Estou no antigo quarto de meus pais; as duas janelas dão para o terreno onde fica o imenso pé de fruta-pão, à cuja sombra cresci. O desenho de suas folhas recorta-se contra o céu; essa imagem das folhas do fruta-pão recortada contra o céu é das mais antigas de minha infância, do tempo em que eu ainda dormia em uma pequena cama cercada de palhinha junto à janela da esquerda.

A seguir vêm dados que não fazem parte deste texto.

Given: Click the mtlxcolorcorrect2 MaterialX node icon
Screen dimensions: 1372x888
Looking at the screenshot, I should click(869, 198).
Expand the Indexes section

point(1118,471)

A tarde está quente. Deito-me um
pouco para ler, mas deixo o livro, fico a olhar pela janela. Lá fora, uma
galinha cacareja, como antigamente. E essa trovoada de verão é tão Cachoeiro, é
tão minha casa em Cachoeiro! Não, não é verdade que em toda parte do mundo os
trovões sejam iguais. Aqui os morros lhe dão um eco especial, que prolonga seu
rumor. A altura e a posição das nuvens, do vento e dos morros que ladeiam as
curvas do rio criam essa ressonância em que me reconheço menino, ajustado e
fascinado pela visão dos relâmpagos, esperando a chegada dos trovões e depois a
chuva batendo grossa lá fora, na terra quente, invadindo a casa com o seu
cheiro. Diziam que São Pedro estava arrastando móveis, lavando a casa; e eu via
o padroeiro de nossa terra, com suas barbas empurrando móveis imensos, mas
iguais aos de nossa casa, no assoalho do céu – certamente também feito assim,
de tábuas largas. Parece que eu não acreditava na história, sabia que era
apenas uma maneira de dizer, uma brincadeira, mas a imagem de São Pedro de
camisolão empurrando um grande armário preto me ficou na memória.
Nossa casa era bem bonita, com
varanda, caramanchão e o jardim grande ladeando a rua. Lembro-me confusamente
de alguns canteiros, algumas flores e folhagens desse jardim que não existe
mais; especialmente de uma grande touceira de espadas de São Jorge que a gente
chamava apenas de “talas”; e, lá no fundo, o precioso pé de saboneteira que nos
fornecia bolas pretas para o jogo de gude. Era uma grande riqueza, uma árvore
tão sagrada como o fruta-pão e o cajueiro do alto do morro, árvores de nossa
família, mas conhecidas por muita gente na cidade; nós também não conhecíamos
os pés de carambola dos Martins ou as mangueiras do Dr. Mesquita?
Sim, nossa casa era muito bonita,
verde, com uma tamareira junto à varanda, mas eu invejava os que moravam do
outro lado da rua, onde as casas dão fundos para o rio. Como a casa dos
Martins, como a casa dos Leão, que depois foi dos Medeiros, depois de nossa
tia, casa com varanda fresquinha dando para o rio.
Quando começavam as chuvas a
gente ia toda manhã lá no quintal deles ver até onde chegara a enchente. As
águas barrentas subiam primeiro até a altura da cerca dos fundos, depois às
bananeiras, vinham subindo o quintal, entravam pelo porão. Mais de uma vez, no
meio da noite, o volume do rio cresceu tanto que a família defronte teve medo.
Então vinham todos dormir em
nossa casa. Isso para nós era uma festa, aquela faina de arrumar camas nas
salas, aquela intimidade improvisada e alegre. Parecia que as pessoas ficavam
todas contentes, riam muito; como se fazia café e se tomava café tarde da
noite! E às vezes o rio atravessava a rua, entrava pelo nosso porão, e me
lembro que nós, os meninos, torcíamos para ele subir mais e mais. Sim, éramos a
favor enchente, ficávamos tristes de manhãzinha quando, mal saltando da cama,
íamos correndo para ver que o rio baixara um palmo – aquilo era uma traição,
uma fraqueza do Itapemirim. Às Vezes chegava alguém a cavalo, dizia que lá,
para cima do Castelo, tinha caído chuva muita, anunciava águas nas cabeceiras,
então dormíamos sonhando que a enchente ia outra vez crescer, queríamos sempre
que aquela fosse a maior de todas as enchentes.
E naquelas tarde as trovoadas
tinham esse mesmo ronco prolongado entre morros, diante das duas janelas do
quarto de meus pais; eles trovejavam sobre nosso telhado e nosso pé de
fruta-pão, os grandes, grossos trovões familiares de antigamente, os bons
trovões do velho São Pedro.
Ruben Braga - Os trovões de Antigamente!